-- Begin Text section --

What kind of grandfather drags his grandchildren to multiple cemeteries and calls it fun? What kind of family historian allows the fear of a little traffic congestion keep him from a genealogical gold mine? What kind of person never stops interviewing his aged mother and gets rewarded with a story he has never heard? That would be me, guilty on all counts and hoping you benefit from my experiences.I’ll answer these questions in three posts.
A Tip for the Ages (Or should that be “the aged”?)
My eighty-three-year old mother lives on property with my younger sister Debbie and her wonderful husband Jim. Their summer vacation/dulcimer workshop in June provided me with an opportunity to spend extended time with Mom at her place. Her little house has double porches with double fans and multiple rocking chairs. The back porch faces Debbie’s garden and house. It has become one of my favorite places on earth. The pre-dawn time there is magical, while dawn itself provides a parade of sights and sounds. My first morning a skunk waddled by after working the night shift and said good night. He kept his scents to himself. I was grateful.
I used my time with Mom to impress her with my culinary skills learned at her elbow as an impatient school boy ready for dinner to be on the table. I peppered her with questions as I often have, but this time I came prepared to put her answers on video. I was rewarded. Genealogical Tip: Never stop interviewing your living relatives. Keep asking questions, give them time to reflect and listen for the nuggets.

Mom and Dad married two days before her seventeenth birthday. Dad was fourteen years her senior and would soon whisk her away to the big city life of Fort Worth, Texas. She saw comparative little of her family for most of the rest of her life. This was the area of my inquiry when I received my golden story.
A little background’s necessary. I need you to see from my point of view or you may not recognize the value of the story. Put yourself in my place and you’ll understand, maybe, my prize is more than fool’s gold.

-- End Text section --

## Stated task 1
Format the records as a numbered list, starting at their first line and stopping after the line that contains "I will coord(209,552).", and omit any blank lines.

-- Begin Information given --

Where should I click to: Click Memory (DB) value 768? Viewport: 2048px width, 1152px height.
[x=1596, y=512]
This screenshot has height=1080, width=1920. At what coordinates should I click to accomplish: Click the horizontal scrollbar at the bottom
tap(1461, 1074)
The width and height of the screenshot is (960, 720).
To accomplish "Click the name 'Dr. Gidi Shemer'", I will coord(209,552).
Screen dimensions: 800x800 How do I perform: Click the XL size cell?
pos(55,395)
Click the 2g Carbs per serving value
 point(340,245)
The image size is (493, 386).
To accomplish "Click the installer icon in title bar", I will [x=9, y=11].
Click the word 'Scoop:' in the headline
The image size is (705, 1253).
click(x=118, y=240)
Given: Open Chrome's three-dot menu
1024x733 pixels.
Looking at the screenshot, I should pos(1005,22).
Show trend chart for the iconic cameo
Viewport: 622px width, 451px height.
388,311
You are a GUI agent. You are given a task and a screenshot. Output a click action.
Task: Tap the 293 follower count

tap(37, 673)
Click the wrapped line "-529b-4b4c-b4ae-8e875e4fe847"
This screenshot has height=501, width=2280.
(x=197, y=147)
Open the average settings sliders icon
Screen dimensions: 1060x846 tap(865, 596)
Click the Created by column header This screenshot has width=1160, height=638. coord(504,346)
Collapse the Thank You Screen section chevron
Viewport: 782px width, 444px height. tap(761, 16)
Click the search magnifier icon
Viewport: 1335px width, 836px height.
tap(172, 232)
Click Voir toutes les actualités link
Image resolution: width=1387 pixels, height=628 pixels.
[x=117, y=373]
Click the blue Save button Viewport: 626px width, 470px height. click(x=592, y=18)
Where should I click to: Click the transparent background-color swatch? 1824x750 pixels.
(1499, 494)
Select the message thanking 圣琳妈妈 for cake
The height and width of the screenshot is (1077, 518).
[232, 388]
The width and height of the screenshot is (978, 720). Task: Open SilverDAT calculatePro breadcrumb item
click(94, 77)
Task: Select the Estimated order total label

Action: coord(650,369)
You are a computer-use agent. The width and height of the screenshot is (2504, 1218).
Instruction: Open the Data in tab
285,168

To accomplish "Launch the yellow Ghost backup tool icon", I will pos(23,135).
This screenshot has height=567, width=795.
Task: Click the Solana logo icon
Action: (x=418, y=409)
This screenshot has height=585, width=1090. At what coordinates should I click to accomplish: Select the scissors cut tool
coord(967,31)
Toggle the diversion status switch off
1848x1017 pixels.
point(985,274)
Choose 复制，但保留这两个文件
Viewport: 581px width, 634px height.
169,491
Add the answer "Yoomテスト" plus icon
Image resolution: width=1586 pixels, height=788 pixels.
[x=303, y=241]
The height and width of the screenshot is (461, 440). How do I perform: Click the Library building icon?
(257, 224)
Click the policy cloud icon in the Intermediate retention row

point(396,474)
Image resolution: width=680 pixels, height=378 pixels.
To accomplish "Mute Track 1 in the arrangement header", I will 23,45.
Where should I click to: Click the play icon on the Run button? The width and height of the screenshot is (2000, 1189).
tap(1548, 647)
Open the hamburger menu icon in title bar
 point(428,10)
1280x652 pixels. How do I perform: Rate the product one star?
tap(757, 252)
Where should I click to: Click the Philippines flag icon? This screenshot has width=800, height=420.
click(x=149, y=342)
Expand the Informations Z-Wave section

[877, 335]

-- End Information given --

## Stated task 2
Resume the family history post about interviewing an elderly mother, picking up after its final sentence.

## Final answer 1
1. Where should I click to: Click Memory (DB) value 768? Viewport: 2048px width, 1152px height.
2. [x=1596, y=512]
3. This screenshot has height=1080, width=1920. At what coordinates should I click to accomplish: Click the horizontal scrollbar at the bottom
4. tap(1461, 1074)
5. The width and height of the screenshot is (960, 720).
6. To accomplish "Click the name 'Dr. Gidi Shemer'", I will coord(209,552).

## Final answer 2
Except for one glorious year I spent on a ranch/farm as a nine-year-old, I grew up in a small city (31,000) with two universities. It was a wonderful time of innocence. We rode our bikes anywhere we pleased, even out-of-town to reach the best fishing holes. We shot BB and pellet guns in town. We spent evenings visiting on the porch with our neighbors the Phelps. We enjoyed the small-town-feel with the mental stimulation inherent in university life. I cherish the environment of my upbringing now, but at the time, I just wanted outdoors. I explain it like this to my friends. I grew up in the city with a “country” heart. (Please don’t interpret this to mean I must really like country music.)

My Dad bought me my first four guns over a span of ten years. He taught me gun safety. He taught me how to shoot. He taught me how to clean and care for my guns. He took me shooting, only once. He never took me hunting. Dad was forty-six years old by my 10th birthday. I suspect he had seen all of the killing he could stand in the second World War. I hunted on my own and only small game until my early twenties when a friend introduced me to deer hunting in East Texas. While home for the holidays I began pestering Dad about his deer hunting experiences in the Texas hill country. That part of Texas is known for having herds of deer. I was asking for tips to improve my success. After a series of questions about which he was mostly non-responsive, he finally blurted out (which was his custom), “Son, I’ve never killed a legal deer in my life. I’ve never even hunted in the daytime for a deer.” (Apparently, “spotlighting” for deer was not something invented by East Texans.) Only my umpteenth interview with Mom would keep this incorrect “blurtation” from becoming part of our family lore without challenge and give us a wonderful new story about our mother.

“So Mom, did you and Dad spend much time with Uncle Charles and Aunt Inky?”
She replied, “Not, really.”
“Can you remember a time or two?” I asked.
After some time, she said, “I can remember one time…” and her story began.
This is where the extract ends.